Venous air embolism

The sequelae of venous air emboli are variable. Air transported to the right ventricle and lungs may be completely asymptomatic owing to its rapid removal, or it can rapidly lead to cardiovascular collapse. Symptoms include cough, dyspnea, wheezing, chest pain, and hemoptysis. Often there is a feeling of impending death, confusion, and collapse as cardiovascular dysfunction worsens.

Significant emboli can result in tachypnea, tachycardia, and hypotension. A right ventricular heave may also be present. The classical mill-wheel (systolic-diastolic) murmur is rare and depends upon the presence of a very large amount of air in the right ventricle. A harsh systolic murmur or absence of a murmur is a more frequent occurrence.

Neurological sequelae with a depressed Glasgow Coma Scale and neurological dysfunction are probably the result of hypoxia and hypotension, although the possibility of paradoxical embolism should always be considered. The development of chest crepitations and wheeze are delayed signs which are due to the accumulation of extravascular fluid in the lungs.

Abnormalities found on investigation depend upon the severity of the embolism but may be normal. The electrocardiogram is non-specific with sinus tachycardia and evidence of right heart strain.

Chest radiography may demonstrate non-cardiogenic pulmonary edema or, more commonly, evidence of barotrauma (pneumothorax, pneumopericardium, interstitial emphysema, pneumomediastinum, or subcutaneous emphysema).

Arterial blood gases reveal hypoxemia, metabolic acidosis due to dependence upon anaerobic respiration, and a low, normal, or high CO 2 level depending on the severity of the insult.

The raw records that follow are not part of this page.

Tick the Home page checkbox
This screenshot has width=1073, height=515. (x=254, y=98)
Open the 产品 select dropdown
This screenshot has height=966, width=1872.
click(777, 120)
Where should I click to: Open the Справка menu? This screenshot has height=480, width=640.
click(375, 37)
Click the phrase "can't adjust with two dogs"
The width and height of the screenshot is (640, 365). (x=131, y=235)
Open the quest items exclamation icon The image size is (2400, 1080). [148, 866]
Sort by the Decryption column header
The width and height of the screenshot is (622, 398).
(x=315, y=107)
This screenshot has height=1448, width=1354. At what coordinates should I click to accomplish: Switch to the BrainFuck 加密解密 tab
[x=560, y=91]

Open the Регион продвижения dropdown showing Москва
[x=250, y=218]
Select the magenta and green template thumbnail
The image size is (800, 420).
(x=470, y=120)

Monitoring by oximetry and capnography can detect early falls in both oxygen saturation and end-tidal CO 2 concentration, and are reliable indicators of evolving venous gas embolism.

Invasive hemodynamic measurements and computed indices are diagnostic adjuncts in air embolism. Pulmonary arterial pressure can be normal or raised depending on whether the embolus is trapped low down in the pulmonary outflow tract or high in the pulmonary trunk. Central venous pressure may be elevated with a normal or low wedge pressure. The right ventricular stroke work is initially elevated in an attempt to compensate for the profound increase in afterload. Invasive lines can serve diagnostic and therapeutic purposes, as conduits for air aspiration. Ultrasonography, particularly in the form of transesophageal echocardiography, is of value in the diagnosis of venous air embolism and has the added advantage of detecting any paradoxical emboli ( Cucchiara,, eta[., 1984). Transesophageal echocardiography should be considered in any patient with cardiovascular instability and a history suspicious of air embolism.

Venous air embolism has a broad spectrum of presentation. The differential diagnosis often includes the numerous causes of acute cardiorespiratory collapse and neurological dysfunction. Pulmonary angiography and CT scan of the brain are used to exclude alternatives such as pulmonary thromboembolism and cerebrovascular accidents.